◆ THE TASK ◆
Give only the number of lines in these records that contain the word "label".

▼▼▼

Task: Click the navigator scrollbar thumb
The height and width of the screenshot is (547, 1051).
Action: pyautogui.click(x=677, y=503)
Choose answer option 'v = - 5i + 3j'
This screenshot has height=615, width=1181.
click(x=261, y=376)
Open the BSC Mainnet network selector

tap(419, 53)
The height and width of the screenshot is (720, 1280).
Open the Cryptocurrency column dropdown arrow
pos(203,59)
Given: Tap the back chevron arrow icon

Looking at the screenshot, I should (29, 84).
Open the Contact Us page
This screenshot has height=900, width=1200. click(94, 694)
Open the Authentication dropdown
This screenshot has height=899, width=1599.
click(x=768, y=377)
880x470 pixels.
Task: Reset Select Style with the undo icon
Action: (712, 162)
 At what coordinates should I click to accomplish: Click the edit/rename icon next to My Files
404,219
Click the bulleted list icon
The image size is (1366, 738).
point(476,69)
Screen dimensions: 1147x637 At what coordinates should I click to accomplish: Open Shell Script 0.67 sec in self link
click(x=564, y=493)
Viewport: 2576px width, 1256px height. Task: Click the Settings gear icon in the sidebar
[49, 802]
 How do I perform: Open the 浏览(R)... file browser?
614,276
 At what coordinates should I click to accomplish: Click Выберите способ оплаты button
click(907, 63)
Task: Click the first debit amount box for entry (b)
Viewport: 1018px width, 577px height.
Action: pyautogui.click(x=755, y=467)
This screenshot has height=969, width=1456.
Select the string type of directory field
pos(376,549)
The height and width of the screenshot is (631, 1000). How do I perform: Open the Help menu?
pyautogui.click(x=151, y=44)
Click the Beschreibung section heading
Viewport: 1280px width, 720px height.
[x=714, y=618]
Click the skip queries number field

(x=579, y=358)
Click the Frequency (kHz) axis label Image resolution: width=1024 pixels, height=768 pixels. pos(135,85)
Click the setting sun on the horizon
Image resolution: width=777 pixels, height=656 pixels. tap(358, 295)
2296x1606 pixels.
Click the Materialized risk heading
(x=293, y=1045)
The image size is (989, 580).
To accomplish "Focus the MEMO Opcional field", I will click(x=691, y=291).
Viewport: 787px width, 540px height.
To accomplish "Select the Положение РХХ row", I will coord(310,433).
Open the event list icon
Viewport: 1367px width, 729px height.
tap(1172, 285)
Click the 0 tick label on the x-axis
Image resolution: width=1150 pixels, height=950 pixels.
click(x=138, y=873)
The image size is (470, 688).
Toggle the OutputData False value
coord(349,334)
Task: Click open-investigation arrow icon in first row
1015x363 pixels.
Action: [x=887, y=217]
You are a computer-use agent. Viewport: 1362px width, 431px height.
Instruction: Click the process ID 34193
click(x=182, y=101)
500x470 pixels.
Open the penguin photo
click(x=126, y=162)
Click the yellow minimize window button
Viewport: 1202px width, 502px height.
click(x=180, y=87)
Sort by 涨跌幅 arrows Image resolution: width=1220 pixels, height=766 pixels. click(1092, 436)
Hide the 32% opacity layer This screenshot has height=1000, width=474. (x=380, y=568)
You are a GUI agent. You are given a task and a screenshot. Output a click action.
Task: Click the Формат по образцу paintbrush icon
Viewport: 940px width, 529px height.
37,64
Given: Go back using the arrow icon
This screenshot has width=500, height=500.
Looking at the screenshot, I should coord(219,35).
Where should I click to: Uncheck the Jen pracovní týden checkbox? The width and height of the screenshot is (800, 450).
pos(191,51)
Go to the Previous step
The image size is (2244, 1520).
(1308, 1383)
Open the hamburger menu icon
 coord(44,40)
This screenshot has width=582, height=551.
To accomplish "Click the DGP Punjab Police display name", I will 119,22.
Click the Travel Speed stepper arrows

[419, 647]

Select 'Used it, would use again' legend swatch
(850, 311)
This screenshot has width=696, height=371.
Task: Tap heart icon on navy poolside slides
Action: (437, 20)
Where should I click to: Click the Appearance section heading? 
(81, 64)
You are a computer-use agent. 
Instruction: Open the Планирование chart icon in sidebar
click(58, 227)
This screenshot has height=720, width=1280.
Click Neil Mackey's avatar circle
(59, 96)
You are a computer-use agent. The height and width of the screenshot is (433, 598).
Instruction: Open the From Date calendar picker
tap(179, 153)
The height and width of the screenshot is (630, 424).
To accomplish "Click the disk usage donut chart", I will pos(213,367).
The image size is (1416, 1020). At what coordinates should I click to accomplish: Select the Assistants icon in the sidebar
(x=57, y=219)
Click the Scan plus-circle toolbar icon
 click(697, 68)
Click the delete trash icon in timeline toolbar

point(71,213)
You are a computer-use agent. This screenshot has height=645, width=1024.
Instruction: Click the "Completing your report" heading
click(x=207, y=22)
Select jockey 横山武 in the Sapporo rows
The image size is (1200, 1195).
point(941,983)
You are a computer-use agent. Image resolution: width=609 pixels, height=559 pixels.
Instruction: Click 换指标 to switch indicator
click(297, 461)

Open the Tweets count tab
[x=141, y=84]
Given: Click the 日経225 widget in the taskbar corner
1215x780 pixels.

▲▲▲

◆ REPLY TO THE EXERCISE ◆
2